WEEKDAYS 1e|12c|p

Broccoli Rabe, Potato and Ricotta Ravioli

Mario Batali
Servings: 4 to 6
1 to 2 hr

You might think that its difficult to make your own ravioli, but it's not. Simply follow Mario's straightforward steps for success.

  • Ingredients
  • step-by-step directions
Broccoli Rabe, Potato and Ricotta Ravioli
  • 1 pound Fresh broccoli rabe (trimmed)
  • 1 pound Waxy golden potatoes (such as Yukon Gold- peeled and cut into 1/2-inch dice)
  • 1 1/2 cups Fresh ricotta (drained)
  • 1/2 cup Freshly grated Parmigiano-Reggiano (plus more for serving)
  • 1/4 cup Extra virgin olive oil
  • 1 cup Semolina flour (for dusting)
  • 12 tablespoon Unsalted butter (1 1/2 sticks)
  • 15 Fresh Sage Leaves
  • Salt and freshly ground black pepper
  • Basic Pasta dough
  • 3 1/2 cups All-purpose flour (plus 1/4 for dusting)
  • 5 Extra-large eggs
  • FOR THE FILLING: Bring 3 quarts of water to a boil in a large pot.
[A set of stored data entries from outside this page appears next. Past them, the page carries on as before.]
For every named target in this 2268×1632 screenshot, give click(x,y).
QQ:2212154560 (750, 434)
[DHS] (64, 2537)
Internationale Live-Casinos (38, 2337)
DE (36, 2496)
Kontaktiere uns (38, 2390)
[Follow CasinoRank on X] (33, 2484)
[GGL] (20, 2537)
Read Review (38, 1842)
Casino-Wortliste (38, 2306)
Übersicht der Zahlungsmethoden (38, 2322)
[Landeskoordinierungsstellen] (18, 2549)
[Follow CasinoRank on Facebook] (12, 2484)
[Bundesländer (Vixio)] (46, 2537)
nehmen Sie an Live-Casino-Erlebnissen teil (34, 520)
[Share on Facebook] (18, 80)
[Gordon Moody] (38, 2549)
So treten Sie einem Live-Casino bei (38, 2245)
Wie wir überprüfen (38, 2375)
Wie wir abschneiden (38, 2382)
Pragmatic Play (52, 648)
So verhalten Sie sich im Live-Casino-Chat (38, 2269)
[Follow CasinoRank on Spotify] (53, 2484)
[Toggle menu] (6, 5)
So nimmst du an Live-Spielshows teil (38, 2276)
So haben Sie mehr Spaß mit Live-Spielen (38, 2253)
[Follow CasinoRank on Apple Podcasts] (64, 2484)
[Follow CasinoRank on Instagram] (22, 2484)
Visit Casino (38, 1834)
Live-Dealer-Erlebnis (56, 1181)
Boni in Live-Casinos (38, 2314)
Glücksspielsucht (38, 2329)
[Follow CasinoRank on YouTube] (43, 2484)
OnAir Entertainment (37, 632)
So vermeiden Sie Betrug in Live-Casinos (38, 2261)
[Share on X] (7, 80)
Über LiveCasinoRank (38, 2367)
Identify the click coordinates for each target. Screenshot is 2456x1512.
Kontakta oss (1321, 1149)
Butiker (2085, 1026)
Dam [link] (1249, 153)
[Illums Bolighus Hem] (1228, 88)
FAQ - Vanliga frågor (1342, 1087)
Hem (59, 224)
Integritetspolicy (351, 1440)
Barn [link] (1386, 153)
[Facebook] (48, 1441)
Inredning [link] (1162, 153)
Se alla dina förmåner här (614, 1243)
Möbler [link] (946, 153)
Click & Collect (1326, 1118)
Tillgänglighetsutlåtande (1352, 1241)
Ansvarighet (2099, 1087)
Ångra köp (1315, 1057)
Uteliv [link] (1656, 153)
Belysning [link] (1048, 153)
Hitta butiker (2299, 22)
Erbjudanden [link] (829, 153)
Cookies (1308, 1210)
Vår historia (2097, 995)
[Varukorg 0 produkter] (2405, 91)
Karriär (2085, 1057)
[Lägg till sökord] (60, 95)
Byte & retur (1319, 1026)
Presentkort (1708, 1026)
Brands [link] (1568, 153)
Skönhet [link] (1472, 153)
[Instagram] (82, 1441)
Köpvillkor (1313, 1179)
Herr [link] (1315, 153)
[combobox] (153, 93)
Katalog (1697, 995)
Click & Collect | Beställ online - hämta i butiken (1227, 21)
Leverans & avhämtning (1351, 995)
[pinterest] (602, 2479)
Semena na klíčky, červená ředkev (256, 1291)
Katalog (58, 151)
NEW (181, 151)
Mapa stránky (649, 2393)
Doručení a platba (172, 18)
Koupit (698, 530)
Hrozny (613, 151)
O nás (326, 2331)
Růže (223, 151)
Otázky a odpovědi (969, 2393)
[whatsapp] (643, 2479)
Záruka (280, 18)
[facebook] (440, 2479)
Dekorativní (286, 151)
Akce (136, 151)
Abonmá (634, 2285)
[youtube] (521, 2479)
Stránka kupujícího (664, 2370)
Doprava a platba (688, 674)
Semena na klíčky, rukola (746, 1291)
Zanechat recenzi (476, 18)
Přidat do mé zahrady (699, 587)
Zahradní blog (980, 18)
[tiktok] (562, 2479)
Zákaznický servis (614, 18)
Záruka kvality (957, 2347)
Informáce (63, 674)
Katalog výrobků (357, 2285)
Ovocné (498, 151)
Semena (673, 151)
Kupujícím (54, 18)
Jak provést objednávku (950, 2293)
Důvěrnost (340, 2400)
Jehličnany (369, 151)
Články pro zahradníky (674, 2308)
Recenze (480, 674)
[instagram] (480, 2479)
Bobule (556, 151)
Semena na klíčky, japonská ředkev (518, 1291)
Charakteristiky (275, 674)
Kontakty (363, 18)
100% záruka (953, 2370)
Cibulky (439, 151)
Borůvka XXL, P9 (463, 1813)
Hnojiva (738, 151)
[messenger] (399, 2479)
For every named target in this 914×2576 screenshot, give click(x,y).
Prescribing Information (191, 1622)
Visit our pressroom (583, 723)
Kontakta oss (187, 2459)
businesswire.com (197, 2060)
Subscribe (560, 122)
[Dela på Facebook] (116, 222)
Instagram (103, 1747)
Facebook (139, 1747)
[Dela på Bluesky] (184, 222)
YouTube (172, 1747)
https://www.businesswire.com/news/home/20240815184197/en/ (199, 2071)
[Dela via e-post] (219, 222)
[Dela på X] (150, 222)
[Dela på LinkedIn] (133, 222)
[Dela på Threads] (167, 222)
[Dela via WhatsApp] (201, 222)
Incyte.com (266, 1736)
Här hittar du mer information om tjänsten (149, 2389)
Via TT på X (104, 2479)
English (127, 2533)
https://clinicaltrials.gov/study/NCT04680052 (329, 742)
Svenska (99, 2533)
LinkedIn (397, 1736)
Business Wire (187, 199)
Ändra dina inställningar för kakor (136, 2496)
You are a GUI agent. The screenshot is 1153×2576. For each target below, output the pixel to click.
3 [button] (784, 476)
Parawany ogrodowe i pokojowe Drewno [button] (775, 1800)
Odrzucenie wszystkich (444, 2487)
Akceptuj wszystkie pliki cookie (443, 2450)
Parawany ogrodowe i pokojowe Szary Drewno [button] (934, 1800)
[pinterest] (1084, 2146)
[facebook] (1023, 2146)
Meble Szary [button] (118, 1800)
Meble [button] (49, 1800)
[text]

Set up an ice bath nearby.
  • When the water is boiling, add 1 tablespoon salt. Then add the broccoli rabe and cook until very tender, about 6 minutes. Using a spider or a slotted spoon, transfer the rabe to the ice bath. 
  • Add the potatoes to the boiling water and cook until tender, 8 to 10 minutes. Drain, and pass through a ricer or mash with a potato masher. 
  • Once the rabe is cooled, drain and pat it to dry. Chop the rabe until it is almost a paste (you can do this in the food processor). 
  • In a medium bowl, combine the rabe, potatoes, ricotta, Parmigiano, olive oil, and salt and pepper to taste. Stir well to combine.
  • Roll out the pasta dough to the thinnest setting on a pasta machine, using a good dusting of the semolina between the resting sheets to maintain a good separation. Cut the pasta sheets into 4-inch squares. Place a scant tablespoon of the ricotta filling on a one half of each square, and then fold it over like a book to enclose the filling, forming a rectangle. Press the edges of the ravioli with your fingers to seal them. (The ravioli can now be frozen between sheets of parchment, sprinkled with semolina, until ready to cook.)
  • Bring 8 quarts of water to a boil.  While the water is heating, heat the butter in a 14-inch sauté pan over high heat until the foam subsides and it begins to turn a light brown color. Add the sage and remove the pan from the heat. 
  • Add 2 tablespoons salt to the boiling water. Then add the ravioli, and cook until they are tender and cooked through (you should taste one to test it), about 3 minutes (a little more if frozen). Reserving 3 tablespoons of the cooking water, drain the ravioli. Add them to the pan containing the butter and sage. Add the reserved cooking water, and toss gently over high heat for 1 minute. Pour the hot ravioli onto a warmed platter, and serve immediately with Parmigiano grated over the top. 
  • FOR THE BASIC PASTA DOUGH: Mound the flour in the center of a large board. Make a well in the middle of the flour, and add the eggs to it. Using a fork, beat the eggs. Then gradually incorporate the flour, starting with the inner rim of the well. The dough will come together when half of the flour is incorporated. Keep working the dough until all the flour is incorporated. 
  • Start kneading the dough with both hands. Once you have a cohesive mass, remove the dough from the board, and scrape up and discard any leftover bits. Lightly flour the board and continue kneading for 6 more minutes. (You can do the whole dough process in a food processor, with a little less of the romance but a very similar result: Place the flour and the eggs in the bowl of the processor and pulse 15 times for 6 seconds at a time.) the dough should be elastic and a little sticky. Wrap it in plastic wrap and allow it to rest at room temperature for 50 minutes. Do not skip the kneading or resting portion of this recipe. (The wrapped dough can be stored in the fridge for up to 1 day.)